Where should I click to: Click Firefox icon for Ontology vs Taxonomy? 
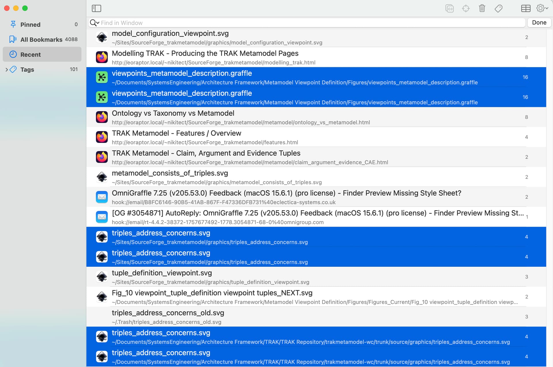pos(102,117)
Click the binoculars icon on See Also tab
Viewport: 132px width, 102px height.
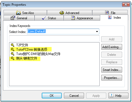pyautogui.click(x=18, y=13)
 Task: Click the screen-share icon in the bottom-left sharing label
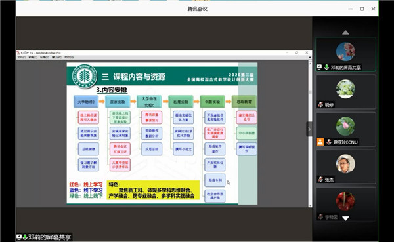click(x=19, y=237)
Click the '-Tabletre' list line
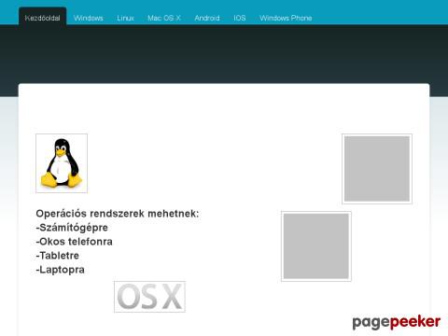Image resolution: width=448 pixels, height=336 pixels. pyautogui.click(x=58, y=256)
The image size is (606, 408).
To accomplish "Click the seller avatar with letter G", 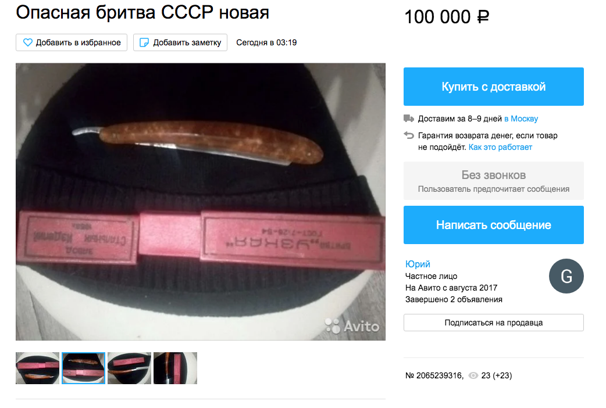I will pos(566,276).
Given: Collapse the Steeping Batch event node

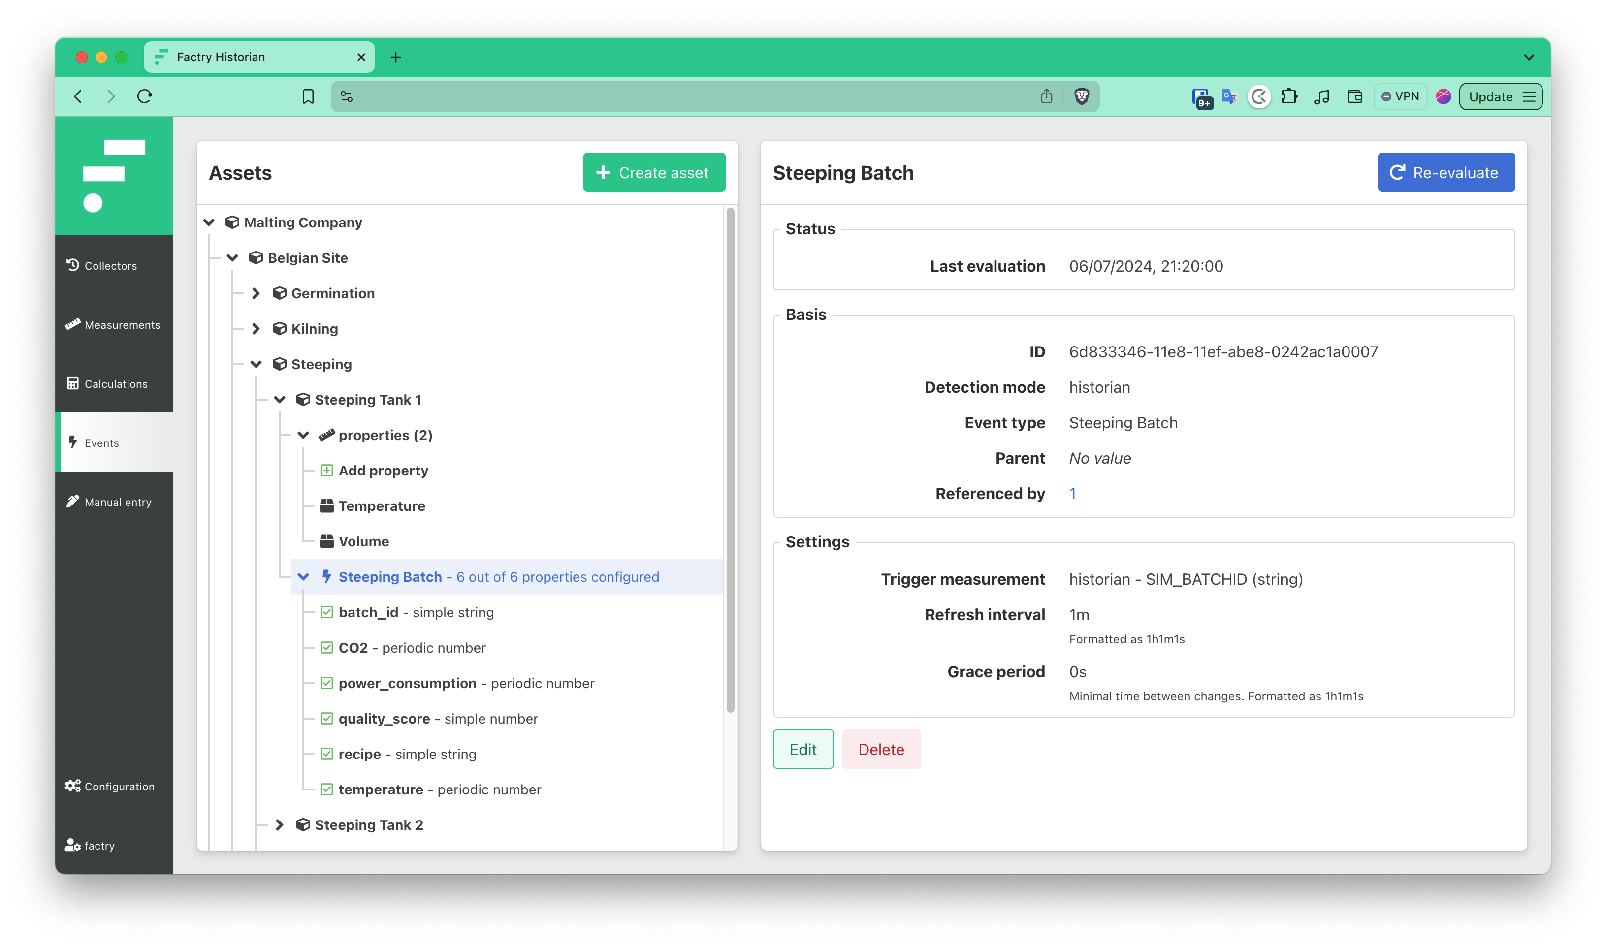Looking at the screenshot, I should 303,577.
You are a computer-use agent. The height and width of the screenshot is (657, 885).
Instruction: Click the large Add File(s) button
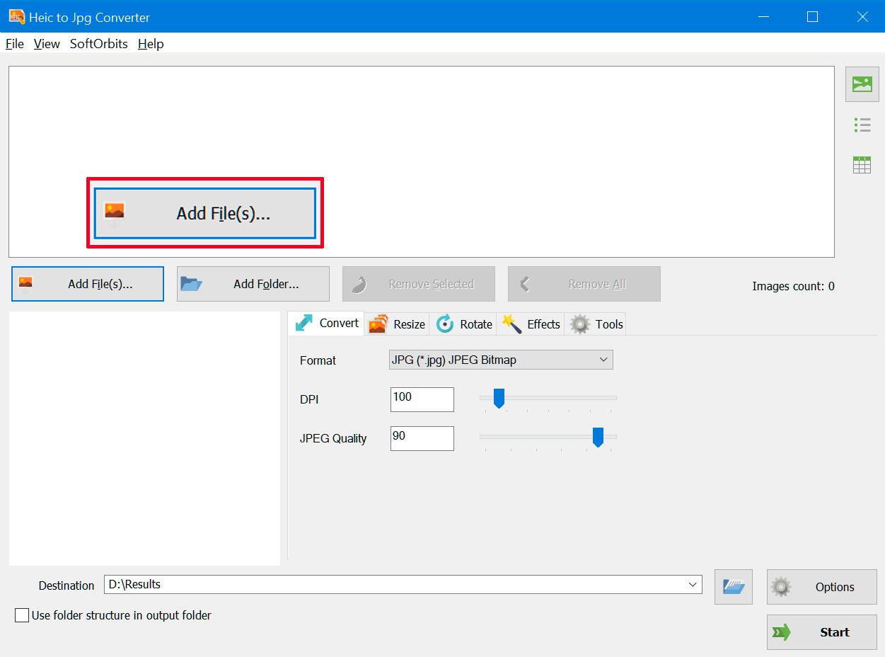click(x=204, y=212)
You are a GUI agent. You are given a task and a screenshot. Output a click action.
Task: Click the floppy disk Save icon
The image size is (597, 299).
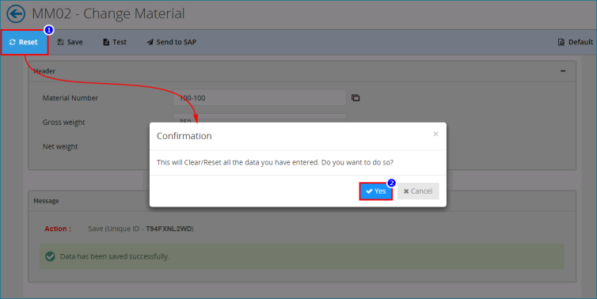pos(60,42)
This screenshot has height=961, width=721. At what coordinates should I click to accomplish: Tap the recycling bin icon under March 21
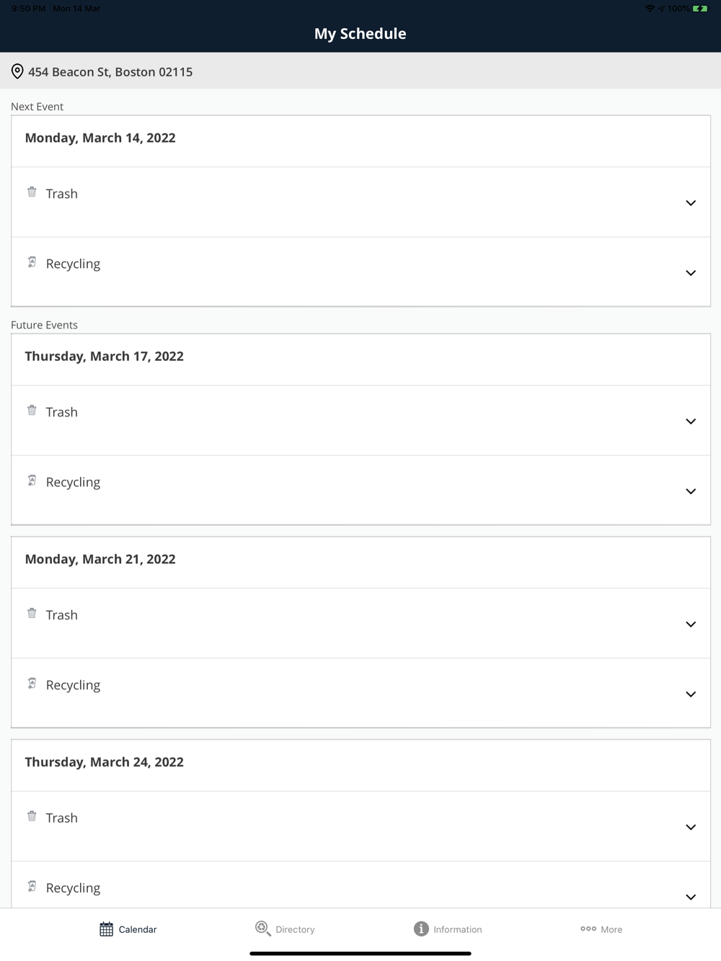point(32,683)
◇ ◇ ◇ ◇
**REQUIREMENT**
Rewrite every line from the one containing "This screenshot has" through the end of the entries, requests included, and add 90 to each coordinate in the answers. Leave the pictures out.

**SOLUTION TO THIS TASK**
This screenshot has height=961, width=721. At what coordinates should I click to accomplish: Tap the recycling bin icon under March 21
point(122,773)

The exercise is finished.